2010-02-15 News

What drove tuna catches between 1525 and 1756 in southern Europe

Bluefin Tuna (Thunnus thynnus)

Long-term changes in temperature can influence the productivity and composition of ecosystems since many biochemical processes are temperature-driven. For ecosystems encompassing large geographical areas this influence is however difficult to prove empirically since recent human influence may have a much stronger effect than environmental conditions. The analysis of the variations of ecological data over periods in which this human influence was not as pressing as today can, therefore, more clearly reveal linkages between climatic or environmental conditions and ecological productivity. This study attempted to disentangle the relationship between temperature variations and populations of Mediterranean tuna (Thunnus thynnus) between the 16th and 18th centuries by analyzing historical records of fish captures, temperature reconstructions based on proxy-data and simulation of past climates performed with a global climate climate model.

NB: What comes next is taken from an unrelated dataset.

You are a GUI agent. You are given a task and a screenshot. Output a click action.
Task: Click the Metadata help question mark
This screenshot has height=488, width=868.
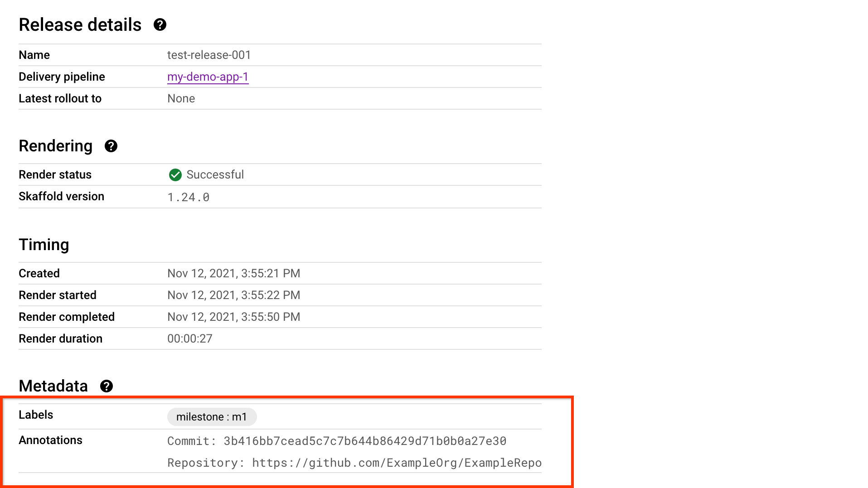pyautogui.click(x=107, y=386)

The period between the 16th and 18th centuries in Europe were characterized by a very prominent drop in temperatures. The maximum cooling was attained around 1700 during a period of very low solar activity known as the Late Maunder Minimum, in which temperatures in Europe could have been around 1 degree on average colder than today - although this number is still uncertain. These cold temperatures had a strong negative influence in the population of Mediterranean tuna. This population ca be estimated from well documented historical records of catches hauled at ports in South Western Spain. During this period, the fishing methods did not change much, so that the changes in catches can be shown to reflect changes in the political environment (e.g. wars and social turmoil) but also due to temperature changes.
The statistical analysis of all these data allows to determine that climatic variations over this period in the past can explain about 10% of the variations of the Mediterranean tuna population. This effect can be also understood in terms of recruitment and population survival. A large portion of variation, however, is due to internal population dynamics.